Work instructions →
Take the records below and print them verbatim up to and including the line that carries "Task: Select the 默认主页 tab".
---- Given entries
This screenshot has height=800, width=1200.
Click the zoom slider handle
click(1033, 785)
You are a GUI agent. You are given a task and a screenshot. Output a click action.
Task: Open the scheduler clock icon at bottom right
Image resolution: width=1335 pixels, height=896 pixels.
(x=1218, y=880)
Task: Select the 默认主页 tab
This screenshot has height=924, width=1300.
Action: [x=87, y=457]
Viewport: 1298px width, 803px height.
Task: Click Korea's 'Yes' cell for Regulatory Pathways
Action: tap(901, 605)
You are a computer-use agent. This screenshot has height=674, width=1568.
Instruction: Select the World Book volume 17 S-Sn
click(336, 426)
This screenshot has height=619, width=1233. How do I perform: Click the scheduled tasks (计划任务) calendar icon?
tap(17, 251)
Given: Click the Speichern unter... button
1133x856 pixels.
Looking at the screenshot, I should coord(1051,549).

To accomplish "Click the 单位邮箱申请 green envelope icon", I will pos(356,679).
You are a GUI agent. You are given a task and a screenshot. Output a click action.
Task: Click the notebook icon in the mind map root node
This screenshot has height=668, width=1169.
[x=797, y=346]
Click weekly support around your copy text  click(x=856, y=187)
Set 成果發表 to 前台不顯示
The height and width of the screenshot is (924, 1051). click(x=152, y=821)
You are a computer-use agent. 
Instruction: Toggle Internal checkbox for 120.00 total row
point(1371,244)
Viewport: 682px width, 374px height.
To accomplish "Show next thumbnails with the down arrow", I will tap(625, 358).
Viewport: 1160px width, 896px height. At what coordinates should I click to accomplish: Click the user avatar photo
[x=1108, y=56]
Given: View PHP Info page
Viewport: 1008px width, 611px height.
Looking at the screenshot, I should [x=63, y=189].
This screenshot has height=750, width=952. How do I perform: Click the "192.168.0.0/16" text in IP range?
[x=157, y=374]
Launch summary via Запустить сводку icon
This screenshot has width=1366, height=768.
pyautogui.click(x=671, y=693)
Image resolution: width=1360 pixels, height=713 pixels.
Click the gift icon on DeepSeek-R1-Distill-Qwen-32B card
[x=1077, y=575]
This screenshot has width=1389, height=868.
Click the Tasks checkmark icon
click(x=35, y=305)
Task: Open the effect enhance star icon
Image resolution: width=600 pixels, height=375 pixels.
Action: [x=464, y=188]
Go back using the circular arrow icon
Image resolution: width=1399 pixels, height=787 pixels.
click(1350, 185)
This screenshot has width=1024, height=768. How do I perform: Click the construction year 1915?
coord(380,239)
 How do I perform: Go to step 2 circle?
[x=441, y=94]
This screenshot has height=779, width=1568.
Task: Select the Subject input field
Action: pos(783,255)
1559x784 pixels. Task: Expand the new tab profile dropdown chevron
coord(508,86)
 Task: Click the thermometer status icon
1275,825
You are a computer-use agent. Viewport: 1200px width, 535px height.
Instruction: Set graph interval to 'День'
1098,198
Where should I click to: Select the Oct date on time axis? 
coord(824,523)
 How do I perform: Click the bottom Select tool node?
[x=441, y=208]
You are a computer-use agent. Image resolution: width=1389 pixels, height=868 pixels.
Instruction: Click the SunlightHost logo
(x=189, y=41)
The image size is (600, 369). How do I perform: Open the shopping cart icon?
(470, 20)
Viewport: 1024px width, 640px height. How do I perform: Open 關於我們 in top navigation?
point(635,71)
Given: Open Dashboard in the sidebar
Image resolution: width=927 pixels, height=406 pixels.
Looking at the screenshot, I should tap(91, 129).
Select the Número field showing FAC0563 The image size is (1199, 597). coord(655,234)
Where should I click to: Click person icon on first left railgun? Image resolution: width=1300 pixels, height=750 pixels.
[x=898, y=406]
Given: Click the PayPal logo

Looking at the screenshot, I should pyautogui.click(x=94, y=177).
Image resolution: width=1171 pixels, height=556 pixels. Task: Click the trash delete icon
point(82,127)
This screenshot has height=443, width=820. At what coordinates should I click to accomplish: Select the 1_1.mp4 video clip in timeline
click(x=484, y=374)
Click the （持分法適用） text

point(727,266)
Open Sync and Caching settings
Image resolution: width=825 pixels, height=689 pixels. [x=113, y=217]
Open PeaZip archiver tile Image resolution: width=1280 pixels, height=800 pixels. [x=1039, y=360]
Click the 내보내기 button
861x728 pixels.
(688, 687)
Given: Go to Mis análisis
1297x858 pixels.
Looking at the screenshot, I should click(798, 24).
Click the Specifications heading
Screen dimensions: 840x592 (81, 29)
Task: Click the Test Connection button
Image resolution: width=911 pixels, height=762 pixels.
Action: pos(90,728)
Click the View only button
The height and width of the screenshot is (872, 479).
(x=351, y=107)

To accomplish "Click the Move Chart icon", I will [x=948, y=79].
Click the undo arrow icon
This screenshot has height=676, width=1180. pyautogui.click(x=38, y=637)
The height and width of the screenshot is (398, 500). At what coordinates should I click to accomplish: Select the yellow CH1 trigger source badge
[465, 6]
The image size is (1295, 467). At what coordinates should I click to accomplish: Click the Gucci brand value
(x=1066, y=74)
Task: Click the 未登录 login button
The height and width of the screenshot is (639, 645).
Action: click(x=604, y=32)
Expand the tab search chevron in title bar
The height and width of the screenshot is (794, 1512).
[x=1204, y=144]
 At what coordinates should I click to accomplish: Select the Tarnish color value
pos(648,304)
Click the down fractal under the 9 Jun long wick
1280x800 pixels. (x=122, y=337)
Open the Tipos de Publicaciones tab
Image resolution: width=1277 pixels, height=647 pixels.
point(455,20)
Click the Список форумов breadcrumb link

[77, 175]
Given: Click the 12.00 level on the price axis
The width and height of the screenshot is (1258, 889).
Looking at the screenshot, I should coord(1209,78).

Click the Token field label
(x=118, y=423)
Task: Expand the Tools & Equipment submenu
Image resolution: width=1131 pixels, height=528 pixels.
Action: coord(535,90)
--------
Written answer →
This screenshot has height=800, width=1200.
Click the zoom slider handle
click(1033, 785)
You are a GUI agent. You are given a task and a screenshot. Output a click action.
Task: Open the scheduler clock icon at bottom right
Image resolution: width=1335 pixels, height=896 pixels.
(x=1218, y=880)
Task: Select the 默认主页 tab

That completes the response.